Edit - remind your son of the steering wheel, enabling him to drive AROUND objects vs through them...


----------



## bmw (Aug 29, 2018)

will definitely recover since it's bermuda, just water it.


----------



## lucas287 (Jun 3, 2018)

I'm sure one day you'll laugh it off! The only bad thing is you're under PGR suppression so it'll be a bit slower. But then you'll get the surge of growth when it rebounds.


----------



## southernbuckeye (Sep 29, 2019)

Relax, take two cold ones, and call us in the morning &#128514;


----------



## kstall (May 10, 2019)

Lol well I guess I can take a break from mowing for a few weeks. So any ideas on what the problem might be? Is there anyway to tell if the spindle is damaged somehow? It doesnt appear to be just by looking at it.


----------



## probasestealer (Apr 19, 2018)

southernbuckeye said:


> Relax, take two cold ones, and call us in the morning 😂


3 or 4 might be in other


----------



## Redtwin (Feb 9, 2019)

kstall said:


> Lol well I guess I can take a break from mowing for a few weeks. So any ideas on what the problem might be? Is there anyway to tell if the spindle is damaged somehow? It doesnt appear to be just by looking at it.


Don't take too much time off. You're going to want to mow it often as it grows back in. Some spots will recover faster so you have to mow even when it feels like you aren't cutting anything off for the majority of the lawn.


----------



## mitch1588 (May 8, 2020)

Are those self installed speed bumps?!?!

😂😂


----------



## kstall (May 10, 2019)

No city installed speeds bumps..cheap and riduclous??? Yes they are


----------



## PhxHeat (Oct 18, 2019)

Start with simple and least expensive.

Are the left and right blades interchangeable? Maybe the one blade isn't aligned correctly or bent? Pull them off and compare. Switch them and see if you get the same measurement result. If they are good, then maybe there is an adjustment for the spindle that got out of whack. Hopefully something "oh duh".


----------



## Wretched (Jul 20, 2020)

I just took my bermuda down to the dirt, completely... about 5 days ago. It's coming in green and strong. It will recover and probably be stronger than it was before. Time, water, nutrients.


----------



## kstall (May 10, 2019)

I have already tried swapping the blades around. Figured I'd try the easy stuff first. The left side is still out of whack and these are brand new blades. I've never had to mess with the spindles so I dont know if there is a way to adjust it or not.

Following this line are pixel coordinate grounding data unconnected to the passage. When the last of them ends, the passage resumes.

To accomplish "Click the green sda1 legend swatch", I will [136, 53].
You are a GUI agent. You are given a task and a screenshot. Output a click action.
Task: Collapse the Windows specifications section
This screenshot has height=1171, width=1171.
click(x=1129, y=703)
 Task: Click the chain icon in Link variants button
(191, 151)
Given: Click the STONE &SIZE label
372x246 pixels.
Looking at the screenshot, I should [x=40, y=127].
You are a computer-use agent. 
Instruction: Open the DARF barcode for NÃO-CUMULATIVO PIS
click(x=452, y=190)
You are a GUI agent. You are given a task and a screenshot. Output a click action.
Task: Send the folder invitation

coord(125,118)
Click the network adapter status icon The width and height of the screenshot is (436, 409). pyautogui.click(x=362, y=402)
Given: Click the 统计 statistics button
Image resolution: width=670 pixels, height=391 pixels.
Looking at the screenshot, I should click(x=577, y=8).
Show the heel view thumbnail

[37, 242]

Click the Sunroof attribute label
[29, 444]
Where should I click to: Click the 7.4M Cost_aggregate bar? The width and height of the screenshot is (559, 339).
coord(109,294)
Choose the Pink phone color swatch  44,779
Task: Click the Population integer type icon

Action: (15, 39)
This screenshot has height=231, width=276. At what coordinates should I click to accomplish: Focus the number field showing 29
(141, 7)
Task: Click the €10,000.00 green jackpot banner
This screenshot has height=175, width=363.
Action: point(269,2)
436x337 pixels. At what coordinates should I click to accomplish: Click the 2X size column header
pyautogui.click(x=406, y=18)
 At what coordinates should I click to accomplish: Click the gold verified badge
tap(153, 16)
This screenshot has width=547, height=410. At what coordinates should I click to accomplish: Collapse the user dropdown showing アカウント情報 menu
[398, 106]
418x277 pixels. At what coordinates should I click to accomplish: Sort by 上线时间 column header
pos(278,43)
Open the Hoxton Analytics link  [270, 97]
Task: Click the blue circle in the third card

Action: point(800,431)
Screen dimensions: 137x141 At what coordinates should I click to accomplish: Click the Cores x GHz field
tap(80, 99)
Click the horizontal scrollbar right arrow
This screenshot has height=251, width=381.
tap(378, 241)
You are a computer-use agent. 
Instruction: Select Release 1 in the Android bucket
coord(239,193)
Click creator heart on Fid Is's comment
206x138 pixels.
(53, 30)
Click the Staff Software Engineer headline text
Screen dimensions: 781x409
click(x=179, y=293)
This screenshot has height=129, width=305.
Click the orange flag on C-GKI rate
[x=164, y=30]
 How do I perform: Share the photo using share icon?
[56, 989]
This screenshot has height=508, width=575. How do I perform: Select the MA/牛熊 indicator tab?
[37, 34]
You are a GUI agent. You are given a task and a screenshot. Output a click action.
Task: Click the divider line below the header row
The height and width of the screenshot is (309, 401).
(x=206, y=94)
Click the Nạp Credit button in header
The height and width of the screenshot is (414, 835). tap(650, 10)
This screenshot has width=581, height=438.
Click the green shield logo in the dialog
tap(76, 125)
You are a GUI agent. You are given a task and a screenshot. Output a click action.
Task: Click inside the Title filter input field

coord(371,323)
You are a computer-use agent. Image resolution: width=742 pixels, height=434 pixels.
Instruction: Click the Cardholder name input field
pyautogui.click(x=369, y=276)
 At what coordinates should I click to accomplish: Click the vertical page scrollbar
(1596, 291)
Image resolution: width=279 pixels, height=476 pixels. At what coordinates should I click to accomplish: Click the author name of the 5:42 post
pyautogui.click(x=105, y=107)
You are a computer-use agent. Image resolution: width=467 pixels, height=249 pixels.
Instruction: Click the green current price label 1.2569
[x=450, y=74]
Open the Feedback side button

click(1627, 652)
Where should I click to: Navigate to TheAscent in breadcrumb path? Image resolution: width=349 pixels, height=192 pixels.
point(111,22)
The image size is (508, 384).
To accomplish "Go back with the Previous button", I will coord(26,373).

It looks like kind of like this pic if you are looking from the front and the yellow is the left side.


----------



## Redtwin (Feb 9, 2019)

Are you getting any wild vibrations now? I would think a bent spindle would vibrate like crazy. I have no experience with JD mowers. Are there any other adjustments under the deck to fine tune or align the blades?


----------



## WDE46 (Mar 11, 2019)

your bermuda is just going to laugh at the scalp. It's pretty much unkillable.


----------



## HarryZoysia (Aug 27, 2019)

No sense being mad bro. It'll bounce back before you know it.

Sometimes when you hit something the deck hangers can get out of whack or bent. Just start over with getting it leveled out. No worries


----------



## cutigers08 (Aug 16, 2019)

Feat not, in a week or two it will look better than then it started. .ow often, water it and even hit it with some fert if its been a little while.


----------



## dicko1 (Oct 25, 2019)

I hit a tree stump with my JD 335 once. Bent the spindle. They are replaceable and if you're handy with tools you can do it yourself but you basically have to dismantle everything to get to it so it's not a quick repair.


----------



## Darth_V8r (Jul 18, 2019)

kstall said:


> I have already tried swapping the blades around. Figured I'd try the easy stuff first. The left side is still out of whack and these are brand new blades. I've never had to mess with the spindles so I dont know if there is a way to adjust it or not.
> 
> It looks like kind of like this pic if you are looking from the front and the yellow is the left side.


Not sure if you have taken the guards off the top of the deck yet, but looking at drawings for the X350, it appears as though the spindles themselves mount to the bottom of the deck. Very possible that the mounting bolts got stripped and so the spindle is hanging lower. Might be as simple as four new bolts and nuts. Here's a decent vid:


----------



## kstall (May 10, 2019)

Ok guys so after sleeping on it and having some time to reflect, I've probably made an idiot of myself for getting worked up over my grass having scalp marks. I mean the reality is these are trying times we are living in and there are far greater things to worry about and get upset over than some grass. Yes its a labor of love and I'm proud of my lawn and having people brag on it feels good, but at the end of the day its just grass and truthfully, other people aren't sitting up at night worrying that my grass looks better than theirs. People have suffered real loss this year and here I am complaining that my lines aren't level. So I apologize to any of you who have actually had to go through a "real" issue this year.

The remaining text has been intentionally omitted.